(GIVEN RECORDS)

****************************************

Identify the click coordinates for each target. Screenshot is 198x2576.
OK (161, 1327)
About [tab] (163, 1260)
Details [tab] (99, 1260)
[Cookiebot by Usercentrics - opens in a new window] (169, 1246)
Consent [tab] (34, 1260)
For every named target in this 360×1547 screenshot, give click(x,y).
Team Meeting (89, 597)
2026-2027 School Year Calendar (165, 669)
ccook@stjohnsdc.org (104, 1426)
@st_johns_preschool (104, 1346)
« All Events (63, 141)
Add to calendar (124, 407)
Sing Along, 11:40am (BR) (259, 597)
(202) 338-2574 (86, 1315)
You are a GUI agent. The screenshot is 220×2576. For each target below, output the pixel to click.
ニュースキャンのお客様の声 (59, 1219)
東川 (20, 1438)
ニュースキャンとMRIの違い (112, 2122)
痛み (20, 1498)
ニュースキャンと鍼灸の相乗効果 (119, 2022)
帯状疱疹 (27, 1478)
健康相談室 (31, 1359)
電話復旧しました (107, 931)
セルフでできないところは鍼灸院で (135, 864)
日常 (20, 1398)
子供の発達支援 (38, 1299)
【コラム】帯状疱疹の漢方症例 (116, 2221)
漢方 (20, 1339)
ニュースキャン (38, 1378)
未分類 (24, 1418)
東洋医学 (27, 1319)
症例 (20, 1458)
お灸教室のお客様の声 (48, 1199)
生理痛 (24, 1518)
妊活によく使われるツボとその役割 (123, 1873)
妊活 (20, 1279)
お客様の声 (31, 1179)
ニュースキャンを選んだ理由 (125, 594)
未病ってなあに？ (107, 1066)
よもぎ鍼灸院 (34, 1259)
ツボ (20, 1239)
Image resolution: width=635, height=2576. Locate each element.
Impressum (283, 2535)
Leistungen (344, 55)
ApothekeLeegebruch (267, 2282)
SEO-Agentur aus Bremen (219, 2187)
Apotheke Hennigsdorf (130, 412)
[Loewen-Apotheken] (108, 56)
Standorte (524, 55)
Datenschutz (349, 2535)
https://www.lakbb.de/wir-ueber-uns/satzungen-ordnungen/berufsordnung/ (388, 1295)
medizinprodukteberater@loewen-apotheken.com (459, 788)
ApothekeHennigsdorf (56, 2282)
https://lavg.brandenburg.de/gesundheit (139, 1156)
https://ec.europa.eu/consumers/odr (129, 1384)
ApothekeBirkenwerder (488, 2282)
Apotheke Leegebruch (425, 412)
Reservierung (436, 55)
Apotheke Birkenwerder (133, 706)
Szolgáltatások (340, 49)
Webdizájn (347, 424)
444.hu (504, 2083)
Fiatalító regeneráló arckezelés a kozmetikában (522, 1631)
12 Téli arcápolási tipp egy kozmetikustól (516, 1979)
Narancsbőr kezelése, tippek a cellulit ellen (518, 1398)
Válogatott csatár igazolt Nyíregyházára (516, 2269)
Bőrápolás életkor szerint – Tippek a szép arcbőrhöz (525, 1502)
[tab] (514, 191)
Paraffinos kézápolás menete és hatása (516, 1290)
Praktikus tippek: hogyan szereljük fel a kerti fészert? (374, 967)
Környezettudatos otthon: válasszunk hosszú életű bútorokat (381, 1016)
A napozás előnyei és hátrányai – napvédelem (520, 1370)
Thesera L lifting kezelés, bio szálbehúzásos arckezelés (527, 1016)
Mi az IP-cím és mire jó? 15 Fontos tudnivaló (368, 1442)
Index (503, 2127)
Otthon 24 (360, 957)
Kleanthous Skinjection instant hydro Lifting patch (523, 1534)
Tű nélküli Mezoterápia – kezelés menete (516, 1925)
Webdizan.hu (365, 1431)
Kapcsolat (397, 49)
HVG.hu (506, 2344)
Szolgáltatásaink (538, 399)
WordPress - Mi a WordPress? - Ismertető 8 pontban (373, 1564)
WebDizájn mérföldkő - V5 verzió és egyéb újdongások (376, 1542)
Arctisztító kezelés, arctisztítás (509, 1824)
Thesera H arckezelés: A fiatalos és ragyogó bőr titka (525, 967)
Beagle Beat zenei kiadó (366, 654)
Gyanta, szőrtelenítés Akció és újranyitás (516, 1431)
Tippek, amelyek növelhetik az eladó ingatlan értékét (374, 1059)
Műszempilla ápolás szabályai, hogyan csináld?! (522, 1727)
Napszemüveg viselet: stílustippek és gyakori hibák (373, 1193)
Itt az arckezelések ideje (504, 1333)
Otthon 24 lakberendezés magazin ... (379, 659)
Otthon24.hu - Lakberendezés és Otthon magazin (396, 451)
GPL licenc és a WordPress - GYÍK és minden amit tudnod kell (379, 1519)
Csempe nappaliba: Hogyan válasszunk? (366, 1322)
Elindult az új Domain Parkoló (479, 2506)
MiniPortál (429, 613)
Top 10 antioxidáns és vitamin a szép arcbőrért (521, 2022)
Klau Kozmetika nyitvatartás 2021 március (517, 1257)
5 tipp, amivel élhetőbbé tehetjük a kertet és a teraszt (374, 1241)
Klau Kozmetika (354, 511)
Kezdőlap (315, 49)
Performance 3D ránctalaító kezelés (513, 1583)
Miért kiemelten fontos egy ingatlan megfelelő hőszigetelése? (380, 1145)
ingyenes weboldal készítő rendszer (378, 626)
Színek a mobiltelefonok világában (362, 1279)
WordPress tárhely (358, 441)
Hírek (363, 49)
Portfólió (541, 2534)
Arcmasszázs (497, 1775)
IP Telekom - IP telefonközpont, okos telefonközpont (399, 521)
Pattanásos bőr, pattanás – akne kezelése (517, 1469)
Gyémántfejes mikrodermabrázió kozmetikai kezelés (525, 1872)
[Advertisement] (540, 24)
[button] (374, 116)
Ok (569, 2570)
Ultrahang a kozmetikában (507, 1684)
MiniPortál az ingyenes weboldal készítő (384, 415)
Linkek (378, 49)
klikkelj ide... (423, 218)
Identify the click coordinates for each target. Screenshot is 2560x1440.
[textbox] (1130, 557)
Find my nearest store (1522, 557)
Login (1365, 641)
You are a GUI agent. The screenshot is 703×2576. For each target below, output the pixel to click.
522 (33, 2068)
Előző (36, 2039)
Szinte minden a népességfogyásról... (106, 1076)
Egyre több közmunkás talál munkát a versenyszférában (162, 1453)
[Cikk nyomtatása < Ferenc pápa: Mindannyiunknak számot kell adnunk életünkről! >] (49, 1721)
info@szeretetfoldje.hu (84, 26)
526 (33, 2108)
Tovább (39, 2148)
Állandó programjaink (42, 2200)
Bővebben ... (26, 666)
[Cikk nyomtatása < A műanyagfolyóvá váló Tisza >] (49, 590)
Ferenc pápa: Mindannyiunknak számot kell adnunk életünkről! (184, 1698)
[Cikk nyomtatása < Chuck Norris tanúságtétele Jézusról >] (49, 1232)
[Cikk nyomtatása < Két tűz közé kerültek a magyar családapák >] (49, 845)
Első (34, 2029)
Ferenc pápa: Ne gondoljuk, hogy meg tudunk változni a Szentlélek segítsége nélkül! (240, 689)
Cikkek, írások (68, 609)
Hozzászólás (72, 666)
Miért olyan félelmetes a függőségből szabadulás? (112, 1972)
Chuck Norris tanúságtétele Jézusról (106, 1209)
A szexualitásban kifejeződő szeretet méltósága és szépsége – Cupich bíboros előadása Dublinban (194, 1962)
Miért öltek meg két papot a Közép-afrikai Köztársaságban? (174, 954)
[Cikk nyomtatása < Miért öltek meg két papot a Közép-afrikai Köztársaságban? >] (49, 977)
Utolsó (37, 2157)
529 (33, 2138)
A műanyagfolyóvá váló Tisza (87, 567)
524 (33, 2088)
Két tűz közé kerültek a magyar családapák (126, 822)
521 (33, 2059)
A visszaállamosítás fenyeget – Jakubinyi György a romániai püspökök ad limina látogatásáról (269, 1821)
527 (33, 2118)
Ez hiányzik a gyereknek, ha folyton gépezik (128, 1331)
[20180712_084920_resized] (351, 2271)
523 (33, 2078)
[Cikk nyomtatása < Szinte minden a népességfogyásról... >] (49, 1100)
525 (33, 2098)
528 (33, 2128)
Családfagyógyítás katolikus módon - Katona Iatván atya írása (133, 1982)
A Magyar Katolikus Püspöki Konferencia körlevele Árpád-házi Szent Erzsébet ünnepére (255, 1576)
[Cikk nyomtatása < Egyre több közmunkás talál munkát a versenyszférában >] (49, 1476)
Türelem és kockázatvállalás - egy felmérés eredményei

****************************************

From the records above, quote only the lines running from the line with "A szexualitásban kifejeződő" to the line with "527 (33, 2118)", both lines included.

A szexualitásban kifejeződő szeretet méltósága és szépsége – Cupich bíboros előadása Dublinban (194, 1962)
Miért öltek meg két papot a Közép-afrikai Köztársaságban? (174, 954)
[Cikk nyomtatása < Miért öltek meg két papot a Közép-afrikai Köztársaságban? >] (49, 977)
Utolsó (37, 2157)
529 (33, 2138)
A műanyagfolyóvá váló Tisza (87, 567)
524 (33, 2088)
Két tűz közé kerültek a magyar családapák (126, 822)
521 (33, 2059)
A visszaállamosítás fenyeget – Jakubinyi György a romániai püspökök ad limina látogatásáról (269, 1821)
527 (33, 2118)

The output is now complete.